(Saved data entries)
============
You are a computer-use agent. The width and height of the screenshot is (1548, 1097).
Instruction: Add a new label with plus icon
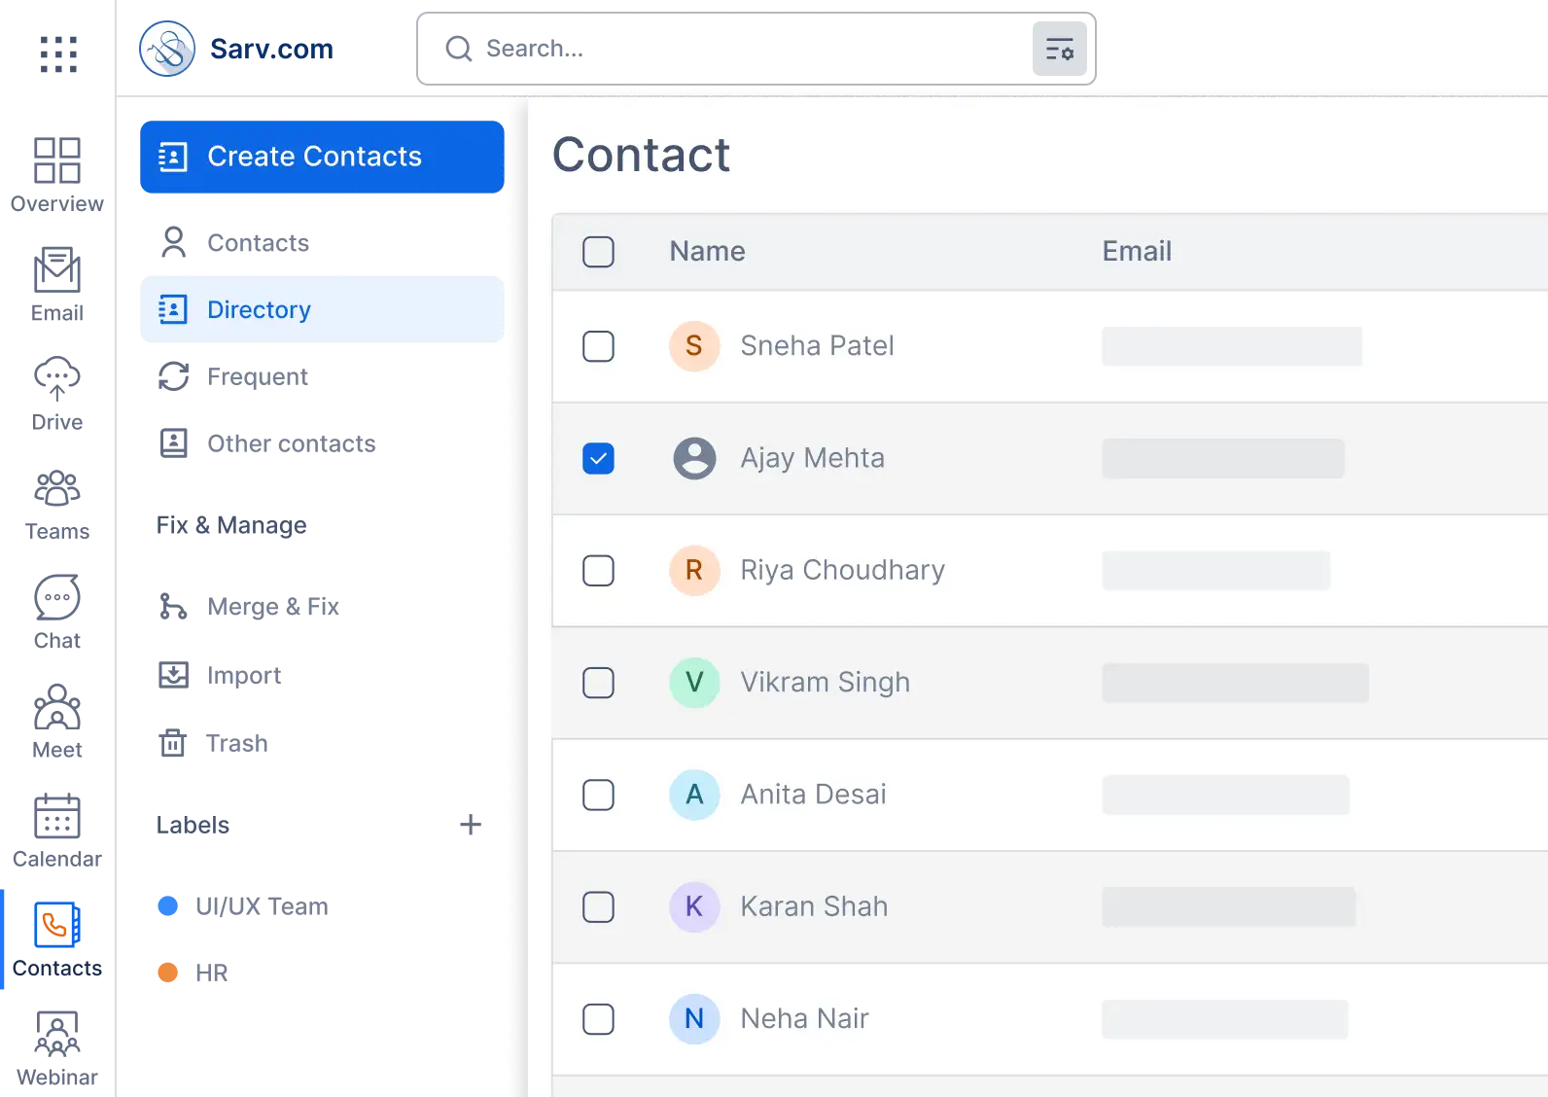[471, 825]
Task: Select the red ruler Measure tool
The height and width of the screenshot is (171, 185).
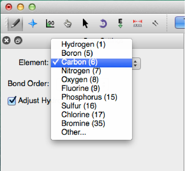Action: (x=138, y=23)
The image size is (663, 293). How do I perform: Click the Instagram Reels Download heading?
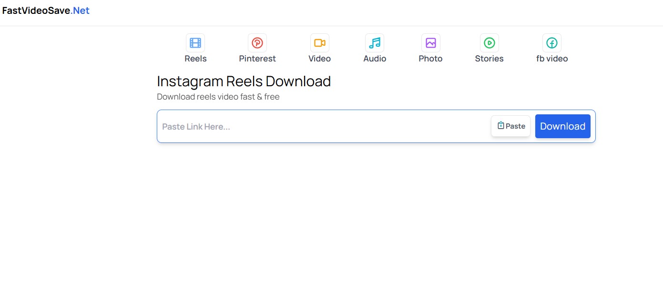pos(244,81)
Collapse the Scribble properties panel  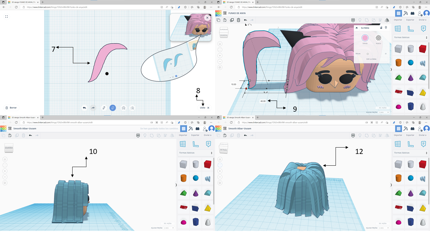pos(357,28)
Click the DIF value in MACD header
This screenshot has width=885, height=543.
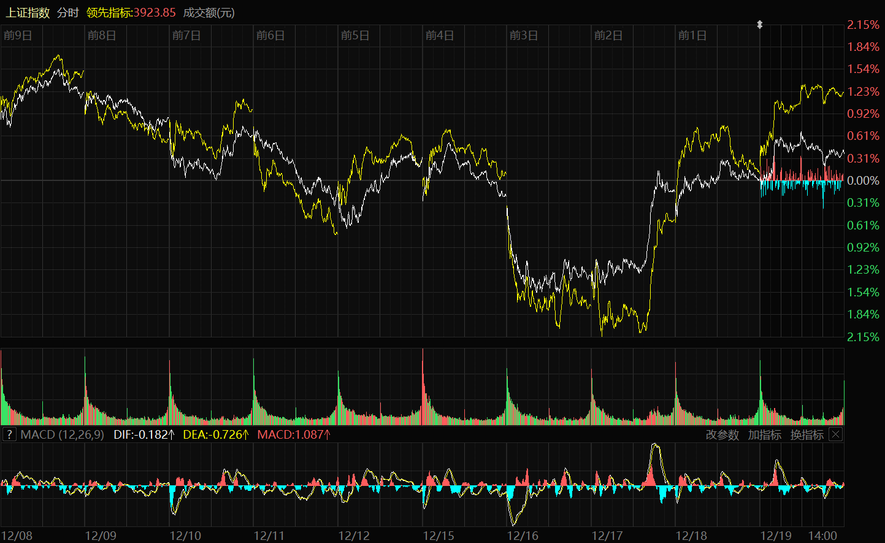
============
• Work item:
The last line of the entries marks the end, and the line with "Click the DIF value in MACD header" marks the start. Output exactly those two lines and every line between them, nothing else, with the pictures left out.

• Response to this exercise:
Click the DIF value in MACD header
This screenshot has width=885, height=543.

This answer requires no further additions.